Powinniśmy czcić, szanować i głosić na świecie braterstwo broni między polskimi i amerykańskimi żołnierzami – mówił w sobotę marszałek Senatu RP prof. Tomasz Grodzki podczas uroczystości 75-lecia organizacji Polish American War Veterans w Caseyville, w stanie Illinois.

Grodzki przybył do USA w piątek wieczorem wraz z delegacją Senatu RP. W sobotę w Caseyville wziął udział w jubileuszu organizacji Polish American War Veterans. Organizacja powstała w 1946 roku z inicjatywy żołnierzy powracających do USA po II wojnie światowej, aby uhonorować zaangażowanie w walkach Amerykanów polskiego pochodzenia. Jej misja obejmuje też wspomaganie weteranów i ich rodzin oraz innych organizacji lokalnej społeczności.

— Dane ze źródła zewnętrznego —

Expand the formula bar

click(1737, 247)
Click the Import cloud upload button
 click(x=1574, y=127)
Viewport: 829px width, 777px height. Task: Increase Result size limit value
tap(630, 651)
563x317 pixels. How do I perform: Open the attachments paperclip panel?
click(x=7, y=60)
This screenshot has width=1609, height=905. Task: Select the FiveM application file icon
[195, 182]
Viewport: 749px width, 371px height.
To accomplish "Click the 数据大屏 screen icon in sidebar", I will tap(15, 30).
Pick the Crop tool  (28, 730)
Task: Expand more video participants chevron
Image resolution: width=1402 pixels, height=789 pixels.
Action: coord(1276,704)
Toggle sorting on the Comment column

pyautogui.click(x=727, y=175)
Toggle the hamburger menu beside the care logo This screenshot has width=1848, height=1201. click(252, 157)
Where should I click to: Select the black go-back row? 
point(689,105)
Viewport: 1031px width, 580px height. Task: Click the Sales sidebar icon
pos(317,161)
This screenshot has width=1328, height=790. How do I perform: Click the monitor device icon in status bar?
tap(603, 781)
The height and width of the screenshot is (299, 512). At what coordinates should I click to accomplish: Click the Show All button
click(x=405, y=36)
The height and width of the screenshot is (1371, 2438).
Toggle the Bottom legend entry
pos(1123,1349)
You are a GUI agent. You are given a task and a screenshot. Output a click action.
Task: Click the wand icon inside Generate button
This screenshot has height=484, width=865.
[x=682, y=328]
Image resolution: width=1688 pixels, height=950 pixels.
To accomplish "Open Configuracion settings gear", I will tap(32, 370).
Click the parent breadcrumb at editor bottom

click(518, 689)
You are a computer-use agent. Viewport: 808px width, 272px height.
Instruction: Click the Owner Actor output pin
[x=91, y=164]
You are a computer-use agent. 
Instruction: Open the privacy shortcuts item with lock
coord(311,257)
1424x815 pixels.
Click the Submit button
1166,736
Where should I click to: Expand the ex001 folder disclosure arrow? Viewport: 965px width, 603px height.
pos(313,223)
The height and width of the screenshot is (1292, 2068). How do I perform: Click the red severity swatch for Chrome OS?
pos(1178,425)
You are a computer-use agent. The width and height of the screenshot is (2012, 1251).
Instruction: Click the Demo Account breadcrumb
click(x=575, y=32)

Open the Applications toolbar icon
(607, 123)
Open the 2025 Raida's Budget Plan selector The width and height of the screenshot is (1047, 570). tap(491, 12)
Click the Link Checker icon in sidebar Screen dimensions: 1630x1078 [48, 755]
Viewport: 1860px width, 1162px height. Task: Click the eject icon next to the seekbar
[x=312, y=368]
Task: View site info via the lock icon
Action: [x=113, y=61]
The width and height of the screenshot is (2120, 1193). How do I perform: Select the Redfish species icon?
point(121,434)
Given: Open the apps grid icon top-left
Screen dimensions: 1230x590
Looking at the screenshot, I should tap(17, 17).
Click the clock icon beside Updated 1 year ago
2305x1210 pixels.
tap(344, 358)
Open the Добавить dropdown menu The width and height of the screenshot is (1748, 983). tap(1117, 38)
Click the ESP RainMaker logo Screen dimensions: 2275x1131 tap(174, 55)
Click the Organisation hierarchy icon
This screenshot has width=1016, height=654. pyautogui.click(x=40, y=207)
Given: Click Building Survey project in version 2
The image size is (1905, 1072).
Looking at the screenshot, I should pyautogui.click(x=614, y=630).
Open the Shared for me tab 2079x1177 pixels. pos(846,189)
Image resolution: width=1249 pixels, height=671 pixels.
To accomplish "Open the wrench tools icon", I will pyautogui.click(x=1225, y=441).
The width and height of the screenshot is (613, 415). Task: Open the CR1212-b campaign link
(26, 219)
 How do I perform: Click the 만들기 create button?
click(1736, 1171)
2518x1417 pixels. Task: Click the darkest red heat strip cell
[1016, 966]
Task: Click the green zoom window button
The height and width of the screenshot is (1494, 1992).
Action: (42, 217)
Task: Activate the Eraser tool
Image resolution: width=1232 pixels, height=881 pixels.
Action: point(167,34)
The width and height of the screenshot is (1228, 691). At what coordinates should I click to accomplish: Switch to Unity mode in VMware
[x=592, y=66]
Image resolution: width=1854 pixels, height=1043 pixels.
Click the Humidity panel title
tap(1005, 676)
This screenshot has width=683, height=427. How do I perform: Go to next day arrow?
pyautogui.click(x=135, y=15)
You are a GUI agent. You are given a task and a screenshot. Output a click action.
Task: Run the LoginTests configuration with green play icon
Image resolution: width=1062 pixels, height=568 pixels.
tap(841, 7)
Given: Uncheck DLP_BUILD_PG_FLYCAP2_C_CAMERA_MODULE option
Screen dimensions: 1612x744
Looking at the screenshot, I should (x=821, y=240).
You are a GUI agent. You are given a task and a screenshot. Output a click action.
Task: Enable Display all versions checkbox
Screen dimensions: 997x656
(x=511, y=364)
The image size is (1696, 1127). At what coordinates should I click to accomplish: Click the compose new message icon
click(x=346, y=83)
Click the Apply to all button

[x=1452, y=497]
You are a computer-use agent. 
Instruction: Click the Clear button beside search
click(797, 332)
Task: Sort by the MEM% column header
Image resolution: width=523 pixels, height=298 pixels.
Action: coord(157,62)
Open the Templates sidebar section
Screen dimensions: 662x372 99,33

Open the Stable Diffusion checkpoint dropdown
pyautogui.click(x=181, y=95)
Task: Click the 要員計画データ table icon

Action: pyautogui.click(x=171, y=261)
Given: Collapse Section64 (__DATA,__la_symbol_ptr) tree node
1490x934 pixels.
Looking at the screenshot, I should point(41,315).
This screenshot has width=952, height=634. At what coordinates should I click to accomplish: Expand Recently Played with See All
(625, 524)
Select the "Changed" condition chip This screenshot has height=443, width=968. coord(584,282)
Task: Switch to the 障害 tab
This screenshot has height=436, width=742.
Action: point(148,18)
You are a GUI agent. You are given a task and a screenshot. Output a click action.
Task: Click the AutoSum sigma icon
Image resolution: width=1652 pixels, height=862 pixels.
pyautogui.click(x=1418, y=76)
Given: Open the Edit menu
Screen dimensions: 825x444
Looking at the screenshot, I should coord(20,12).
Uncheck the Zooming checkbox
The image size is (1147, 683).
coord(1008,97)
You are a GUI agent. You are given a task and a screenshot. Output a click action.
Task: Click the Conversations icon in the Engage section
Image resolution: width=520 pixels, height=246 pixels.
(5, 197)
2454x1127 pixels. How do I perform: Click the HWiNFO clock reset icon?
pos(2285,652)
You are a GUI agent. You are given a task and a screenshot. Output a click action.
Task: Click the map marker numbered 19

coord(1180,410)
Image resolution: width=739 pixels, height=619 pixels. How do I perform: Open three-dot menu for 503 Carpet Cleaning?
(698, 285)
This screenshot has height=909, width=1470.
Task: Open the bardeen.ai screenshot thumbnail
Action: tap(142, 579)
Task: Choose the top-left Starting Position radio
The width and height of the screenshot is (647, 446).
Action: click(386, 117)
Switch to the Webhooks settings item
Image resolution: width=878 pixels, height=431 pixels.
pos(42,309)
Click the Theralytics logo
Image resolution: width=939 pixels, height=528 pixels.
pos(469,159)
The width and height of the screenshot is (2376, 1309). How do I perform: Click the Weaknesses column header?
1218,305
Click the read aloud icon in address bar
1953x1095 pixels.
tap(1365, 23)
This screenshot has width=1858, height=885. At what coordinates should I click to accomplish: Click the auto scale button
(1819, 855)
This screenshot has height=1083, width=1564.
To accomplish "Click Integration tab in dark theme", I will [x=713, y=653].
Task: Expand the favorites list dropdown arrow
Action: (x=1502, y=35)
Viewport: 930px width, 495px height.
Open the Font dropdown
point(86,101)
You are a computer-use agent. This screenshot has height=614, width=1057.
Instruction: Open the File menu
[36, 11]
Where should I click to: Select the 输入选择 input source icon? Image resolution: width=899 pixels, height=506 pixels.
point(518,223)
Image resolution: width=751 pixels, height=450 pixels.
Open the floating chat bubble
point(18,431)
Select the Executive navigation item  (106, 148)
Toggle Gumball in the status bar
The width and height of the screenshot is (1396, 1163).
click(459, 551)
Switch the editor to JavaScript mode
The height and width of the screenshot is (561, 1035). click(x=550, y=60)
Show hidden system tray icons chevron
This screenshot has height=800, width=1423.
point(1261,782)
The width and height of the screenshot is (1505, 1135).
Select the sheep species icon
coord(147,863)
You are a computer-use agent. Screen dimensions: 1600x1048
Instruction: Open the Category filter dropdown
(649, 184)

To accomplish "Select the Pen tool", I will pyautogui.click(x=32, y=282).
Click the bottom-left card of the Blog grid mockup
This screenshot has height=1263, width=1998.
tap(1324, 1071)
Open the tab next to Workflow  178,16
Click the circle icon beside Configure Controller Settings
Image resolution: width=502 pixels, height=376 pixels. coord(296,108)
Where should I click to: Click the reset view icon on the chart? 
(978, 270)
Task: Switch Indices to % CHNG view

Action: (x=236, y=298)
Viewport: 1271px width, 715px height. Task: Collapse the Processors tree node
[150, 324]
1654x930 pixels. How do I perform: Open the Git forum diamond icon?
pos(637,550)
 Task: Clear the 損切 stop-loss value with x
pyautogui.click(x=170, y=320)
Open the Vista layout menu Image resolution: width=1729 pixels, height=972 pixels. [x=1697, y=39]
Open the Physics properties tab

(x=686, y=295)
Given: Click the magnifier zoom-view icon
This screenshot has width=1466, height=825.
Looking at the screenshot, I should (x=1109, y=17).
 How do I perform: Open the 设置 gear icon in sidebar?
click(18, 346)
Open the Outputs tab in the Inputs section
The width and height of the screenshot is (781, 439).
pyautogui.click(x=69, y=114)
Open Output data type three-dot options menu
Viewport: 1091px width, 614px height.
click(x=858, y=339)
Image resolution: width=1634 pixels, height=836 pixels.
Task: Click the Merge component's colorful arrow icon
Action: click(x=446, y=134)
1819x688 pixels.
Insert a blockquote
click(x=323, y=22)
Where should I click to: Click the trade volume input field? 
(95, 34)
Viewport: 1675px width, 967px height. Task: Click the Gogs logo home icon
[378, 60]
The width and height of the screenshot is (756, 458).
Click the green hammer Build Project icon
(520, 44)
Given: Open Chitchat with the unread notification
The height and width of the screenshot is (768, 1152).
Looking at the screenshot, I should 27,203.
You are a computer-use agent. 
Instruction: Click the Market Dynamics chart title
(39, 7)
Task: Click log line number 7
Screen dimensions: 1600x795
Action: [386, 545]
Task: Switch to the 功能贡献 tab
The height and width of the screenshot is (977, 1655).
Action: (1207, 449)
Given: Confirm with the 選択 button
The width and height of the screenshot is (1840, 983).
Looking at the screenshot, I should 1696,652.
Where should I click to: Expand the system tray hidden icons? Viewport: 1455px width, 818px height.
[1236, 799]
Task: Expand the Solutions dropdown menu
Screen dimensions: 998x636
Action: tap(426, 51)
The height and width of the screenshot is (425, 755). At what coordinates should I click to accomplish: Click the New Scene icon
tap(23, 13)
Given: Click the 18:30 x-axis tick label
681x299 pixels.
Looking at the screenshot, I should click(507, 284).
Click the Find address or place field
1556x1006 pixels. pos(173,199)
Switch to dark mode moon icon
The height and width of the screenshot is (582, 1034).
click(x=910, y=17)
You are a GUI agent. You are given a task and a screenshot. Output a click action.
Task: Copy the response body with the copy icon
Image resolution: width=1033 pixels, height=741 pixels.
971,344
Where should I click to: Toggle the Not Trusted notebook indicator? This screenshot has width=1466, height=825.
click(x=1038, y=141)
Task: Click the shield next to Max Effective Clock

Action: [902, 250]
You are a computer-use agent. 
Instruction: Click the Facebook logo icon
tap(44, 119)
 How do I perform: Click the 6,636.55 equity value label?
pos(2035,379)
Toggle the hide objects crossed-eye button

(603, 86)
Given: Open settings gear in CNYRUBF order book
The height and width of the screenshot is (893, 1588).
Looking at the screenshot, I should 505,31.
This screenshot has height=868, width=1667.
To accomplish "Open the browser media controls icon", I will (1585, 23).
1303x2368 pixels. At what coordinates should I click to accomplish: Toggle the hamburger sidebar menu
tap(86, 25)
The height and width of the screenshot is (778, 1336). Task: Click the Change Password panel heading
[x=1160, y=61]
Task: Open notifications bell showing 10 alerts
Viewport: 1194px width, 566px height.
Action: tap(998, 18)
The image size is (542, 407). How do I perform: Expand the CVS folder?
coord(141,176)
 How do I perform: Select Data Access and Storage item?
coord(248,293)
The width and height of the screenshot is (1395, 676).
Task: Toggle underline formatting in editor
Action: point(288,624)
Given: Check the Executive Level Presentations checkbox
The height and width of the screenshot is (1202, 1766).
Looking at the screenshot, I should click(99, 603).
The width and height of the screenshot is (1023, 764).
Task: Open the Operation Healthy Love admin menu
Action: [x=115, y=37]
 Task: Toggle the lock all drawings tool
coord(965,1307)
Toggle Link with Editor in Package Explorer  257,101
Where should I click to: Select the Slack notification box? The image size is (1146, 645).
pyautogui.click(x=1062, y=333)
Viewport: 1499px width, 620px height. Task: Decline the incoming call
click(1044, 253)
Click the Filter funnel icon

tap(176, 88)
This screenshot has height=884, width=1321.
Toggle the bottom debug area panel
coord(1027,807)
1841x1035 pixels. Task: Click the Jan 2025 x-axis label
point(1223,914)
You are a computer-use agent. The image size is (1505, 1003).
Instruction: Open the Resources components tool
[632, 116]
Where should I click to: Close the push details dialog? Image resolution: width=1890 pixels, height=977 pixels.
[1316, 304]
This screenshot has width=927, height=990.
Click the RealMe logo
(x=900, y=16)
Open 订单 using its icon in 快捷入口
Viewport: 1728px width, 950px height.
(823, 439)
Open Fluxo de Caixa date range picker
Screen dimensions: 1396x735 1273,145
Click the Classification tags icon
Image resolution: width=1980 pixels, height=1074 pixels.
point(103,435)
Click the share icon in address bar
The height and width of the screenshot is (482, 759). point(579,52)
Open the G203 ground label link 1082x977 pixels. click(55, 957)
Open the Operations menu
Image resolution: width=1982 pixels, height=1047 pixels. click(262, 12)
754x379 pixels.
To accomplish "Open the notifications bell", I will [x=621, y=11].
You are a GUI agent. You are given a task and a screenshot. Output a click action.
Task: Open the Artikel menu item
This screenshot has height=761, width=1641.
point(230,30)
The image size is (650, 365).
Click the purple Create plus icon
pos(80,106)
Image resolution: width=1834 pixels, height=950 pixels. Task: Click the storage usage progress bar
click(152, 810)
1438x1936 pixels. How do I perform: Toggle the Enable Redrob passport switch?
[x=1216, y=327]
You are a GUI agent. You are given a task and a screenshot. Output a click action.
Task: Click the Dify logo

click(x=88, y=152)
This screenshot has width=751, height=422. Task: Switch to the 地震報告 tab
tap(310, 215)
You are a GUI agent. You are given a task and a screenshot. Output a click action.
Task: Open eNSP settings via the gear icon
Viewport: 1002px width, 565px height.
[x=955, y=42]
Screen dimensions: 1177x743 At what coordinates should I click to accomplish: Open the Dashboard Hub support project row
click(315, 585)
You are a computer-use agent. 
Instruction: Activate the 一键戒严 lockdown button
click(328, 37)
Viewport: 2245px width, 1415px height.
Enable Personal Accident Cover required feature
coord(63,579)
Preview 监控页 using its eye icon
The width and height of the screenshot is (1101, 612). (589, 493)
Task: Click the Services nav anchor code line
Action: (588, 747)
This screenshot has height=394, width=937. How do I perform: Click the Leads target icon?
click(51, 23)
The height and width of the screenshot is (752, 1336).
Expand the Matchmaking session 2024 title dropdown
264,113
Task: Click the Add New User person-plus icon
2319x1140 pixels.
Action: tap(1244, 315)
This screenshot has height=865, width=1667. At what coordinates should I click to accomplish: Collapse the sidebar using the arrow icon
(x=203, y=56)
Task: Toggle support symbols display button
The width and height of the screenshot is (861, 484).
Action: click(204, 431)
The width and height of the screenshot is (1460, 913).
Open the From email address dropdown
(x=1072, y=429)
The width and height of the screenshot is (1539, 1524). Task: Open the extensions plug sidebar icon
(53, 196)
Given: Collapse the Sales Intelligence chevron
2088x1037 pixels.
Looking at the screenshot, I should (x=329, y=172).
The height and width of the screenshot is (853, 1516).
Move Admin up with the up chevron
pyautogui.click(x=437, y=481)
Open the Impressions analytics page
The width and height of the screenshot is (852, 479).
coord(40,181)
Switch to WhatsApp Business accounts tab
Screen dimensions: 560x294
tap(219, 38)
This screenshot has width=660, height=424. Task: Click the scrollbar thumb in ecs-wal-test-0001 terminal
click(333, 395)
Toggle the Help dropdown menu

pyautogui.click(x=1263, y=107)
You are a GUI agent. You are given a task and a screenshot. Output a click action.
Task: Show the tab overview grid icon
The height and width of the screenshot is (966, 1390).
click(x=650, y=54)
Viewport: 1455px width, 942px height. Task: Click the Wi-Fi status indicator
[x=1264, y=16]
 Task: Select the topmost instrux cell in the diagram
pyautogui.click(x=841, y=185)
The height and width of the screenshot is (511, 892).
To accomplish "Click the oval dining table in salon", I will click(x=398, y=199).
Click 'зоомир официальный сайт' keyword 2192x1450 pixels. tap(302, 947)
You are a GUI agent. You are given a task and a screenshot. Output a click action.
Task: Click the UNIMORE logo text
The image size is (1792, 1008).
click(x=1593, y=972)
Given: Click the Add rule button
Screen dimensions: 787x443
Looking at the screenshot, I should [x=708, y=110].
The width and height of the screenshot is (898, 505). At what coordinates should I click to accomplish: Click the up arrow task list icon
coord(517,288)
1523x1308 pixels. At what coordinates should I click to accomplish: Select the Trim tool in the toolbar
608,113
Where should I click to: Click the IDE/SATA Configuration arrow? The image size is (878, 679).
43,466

W okolicznościowym wystąpieniu marszałek zaznaczył, że przybywa, aby upamiętnić braterstwo zrodzone setki lat temu podczas wojny o niepodległość Stanów Zjednoczonych. Kontynuowane w trakcie I i II wojny światowej, podczas działań militarnych w Iraku i w Afganistanie, przejawia się teraz udziałem w pokojowych operacjach.

Prof. Grodzki zwrócił uwagę na doniosłe znaczenie Polish American War Veterans, powstałego po II wojnie światowej z potrzeby serca, aby polscy i amerykańscy żołnierze znaleźli miejsce do spotkań, wzajemnego wsparcia i pożegnań tych, którzy odchodzą.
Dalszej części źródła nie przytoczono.